Many people on Medicare get additional premiums for drug coverage under Medicare Part D, Medicare Advantage coverage, or supplemental insurance. But the out-of-pocket costs can add up quickly for people who have limited incomes.

“Most people’s retirement savings just don’t cover more than a year or two in assisted living or a nursing home,” said Josh Gordon, the director of health policy for the Committee for a Responsible Federal Budget. ‘Our health care is so much more expensive than every other developed country.’

He said that in many cases, people spend essentially all of their savings and then finally end up on Medicaid. Single people generally have to be down to their last $2,000 in assets to be eligible.

For all but the very rich, “that will probably be taken up by health care costs if you include nursing home care, home and community-based services, assisted living or the more informal caring arrangements that people have,’ Gordon said. ‘Is that really a generational transfer?”
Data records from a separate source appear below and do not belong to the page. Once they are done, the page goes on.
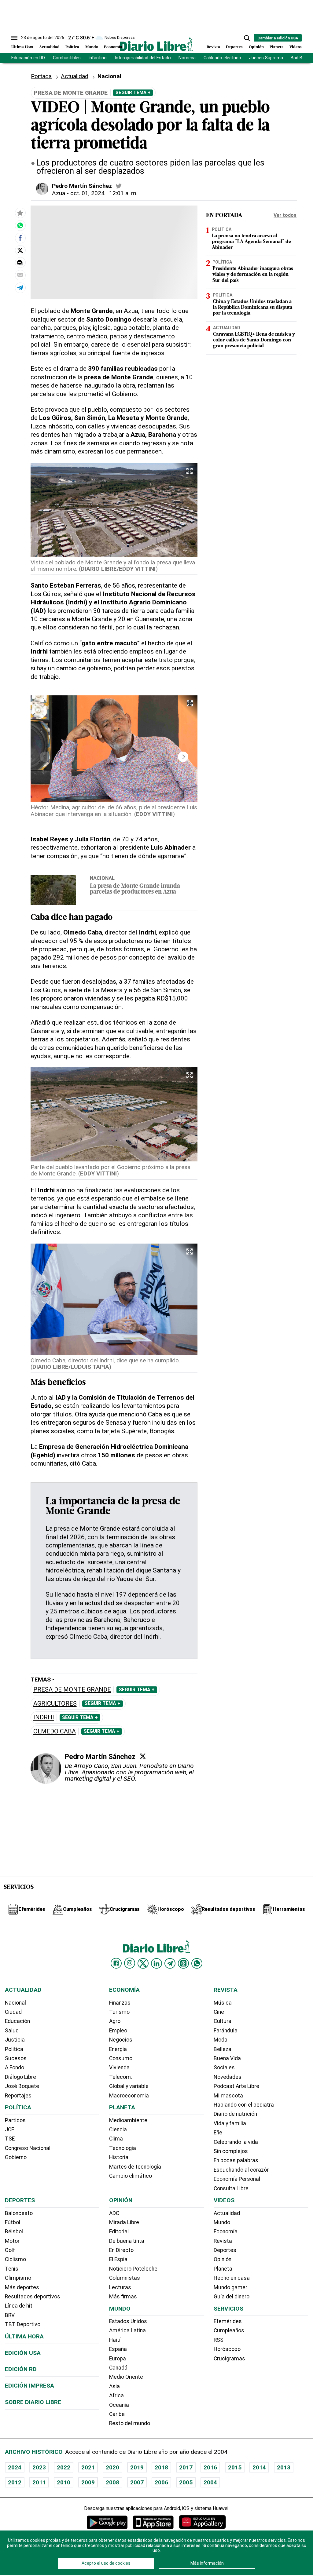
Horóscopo (227, 2349)
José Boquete (22, 2086)
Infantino (97, 57)
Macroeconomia (129, 2096)
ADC (114, 2213)
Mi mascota (228, 2096)
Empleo (118, 2031)
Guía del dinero (231, 2297)
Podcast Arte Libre (236, 2086)
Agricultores (55, 1703)
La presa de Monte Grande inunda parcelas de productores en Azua (135, 889)
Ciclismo (15, 2259)
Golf (10, 2250)
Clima (116, 2139)
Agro (114, 2021)
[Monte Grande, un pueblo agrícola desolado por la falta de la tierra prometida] (20, 225)
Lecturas (120, 2287)
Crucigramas (229, 2359)
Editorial (119, 2231)
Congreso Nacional (27, 2148)
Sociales (224, 2067)
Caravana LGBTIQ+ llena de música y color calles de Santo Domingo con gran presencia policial (254, 340)
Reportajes (18, 2096)
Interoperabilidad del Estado (143, 57)
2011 (39, 2482)
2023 (39, 2467)
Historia (118, 2157)
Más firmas (123, 2297)
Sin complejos (231, 2151)
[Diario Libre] (156, 44)
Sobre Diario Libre (33, 2402)
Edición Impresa (29, 2385)
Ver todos (285, 215)
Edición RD (21, 2369)
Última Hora (22, 47)
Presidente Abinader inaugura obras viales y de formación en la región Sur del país (252, 274)
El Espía (118, 2259)
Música (223, 2003)
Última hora (24, 2336)
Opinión (256, 47)
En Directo (121, 2250)
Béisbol (14, 2231)
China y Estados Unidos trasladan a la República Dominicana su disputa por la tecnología (252, 307)
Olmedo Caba (54, 1731)
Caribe (117, 2414)
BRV (10, 2315)
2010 (63, 2482)
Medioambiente (128, 2120)
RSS (218, 2340)
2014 (259, 2467)
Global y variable (129, 2086)
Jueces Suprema (266, 57)
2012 (14, 2482)
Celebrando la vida (236, 2142)
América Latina (127, 2330)
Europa (117, 2359)
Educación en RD (28, 57)
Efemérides (228, 2321)
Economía (113, 47)
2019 (137, 2467)
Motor (12, 2241)
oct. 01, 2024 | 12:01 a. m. (104, 193)
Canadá (118, 2368)
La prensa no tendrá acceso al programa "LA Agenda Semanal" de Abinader (251, 242)
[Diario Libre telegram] (169, 1963)
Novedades (227, 2077)
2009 (88, 2482)
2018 (161, 2467)
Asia (114, 2386)
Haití (114, 2340)
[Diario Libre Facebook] (116, 1963)
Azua (58, 193)
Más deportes (22, 2287)
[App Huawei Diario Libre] (202, 2522)
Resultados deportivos (32, 2297)
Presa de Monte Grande (72, 1689)
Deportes (234, 47)
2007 (137, 2482)
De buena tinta (126, 2241)
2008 (112, 2482)
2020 (112, 2467)
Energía (118, 2049)
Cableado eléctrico (222, 57)
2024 (14, 2467)
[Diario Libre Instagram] (129, 1963)
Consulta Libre (231, 2188)
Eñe (218, 2133)
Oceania (119, 2405)
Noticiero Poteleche (133, 2269)
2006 (161, 2482)
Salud (12, 2031)
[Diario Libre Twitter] (143, 1963)
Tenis (11, 2269)
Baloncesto (19, 2213)
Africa (116, 2395)
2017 (186, 2467)
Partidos (15, 2120)
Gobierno (16, 2157)
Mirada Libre (124, 2222)
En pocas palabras (236, 2160)
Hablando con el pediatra (244, 2105)
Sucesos (16, 2058)
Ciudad (13, 2012)
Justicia (15, 2040)
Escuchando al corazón (242, 2170)
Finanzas (120, 2003)
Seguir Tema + (133, 92)
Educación (17, 2021)
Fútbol (12, 2222)
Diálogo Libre (20, 2077)
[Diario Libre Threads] (183, 1963)
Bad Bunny (301, 57)
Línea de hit (18, 2306)
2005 (186, 2482)
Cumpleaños (229, 2330)
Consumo (120, 2058)
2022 (63, 2467)
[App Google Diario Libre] (107, 2522)
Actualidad (49, 47)
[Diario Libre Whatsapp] (196, 1963)
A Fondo (14, 2067)
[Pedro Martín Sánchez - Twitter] (119, 186)
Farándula (226, 2031)
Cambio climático (130, 2176)
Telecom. (120, 2077)
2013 (283, 2467)
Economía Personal (237, 2179)
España (118, 2349)
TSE (10, 2139)
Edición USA (23, 2352)
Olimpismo (18, 2278)
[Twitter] (143, 1756)
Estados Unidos (128, 2321)
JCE (9, 2129)
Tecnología (122, 2148)
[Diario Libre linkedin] (156, 1963)
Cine (219, 2012)
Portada (41, 76)
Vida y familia (230, 2123)
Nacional (109, 76)
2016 (210, 2467)
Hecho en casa (232, 2278)
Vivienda (119, 2067)
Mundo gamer (230, 2287)
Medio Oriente (126, 2377)
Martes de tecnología (135, 2167)
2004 (210, 2482)
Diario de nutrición (235, 2114)
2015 (234, 2467)
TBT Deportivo (22, 2324)
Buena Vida (227, 2058)
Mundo (91, 47)
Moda (220, 2040)
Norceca (187, 57)
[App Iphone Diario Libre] (153, 2522)
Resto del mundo (129, 2423)
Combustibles (67, 57)
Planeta (277, 47)
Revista (213, 47)
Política (72, 47)
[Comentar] (20, 263)
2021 (88, 2467)
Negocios (120, 2040)
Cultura (222, 2021)
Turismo (119, 2012)
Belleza (222, 2049)
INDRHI (43, 1717)
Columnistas (124, 2278)
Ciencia (118, 2129)
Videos (295, 47)
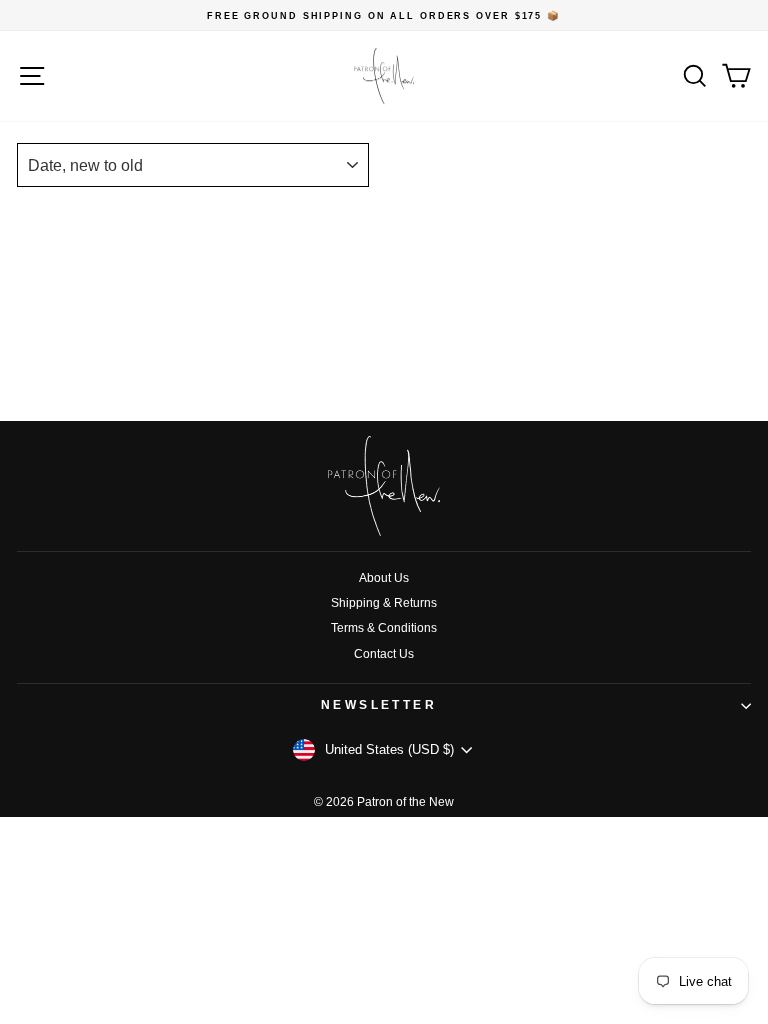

And America is getting much older. That’s going to drive up national health care spending a great deal. By 2050, there are expected to be 84 million people over 65, according to the Bureau of Labor Statistics. That’s almost 50% more seniors than there are today.

This means people caring for aging parents and relatives are going to need more help. And that help is expensive.

“Because the baby boom generation is so large and there are less kids per baby boomer than there were in the prior generation, the burden of caring for baby boomers falls on a smaller number of people,” Gordon said.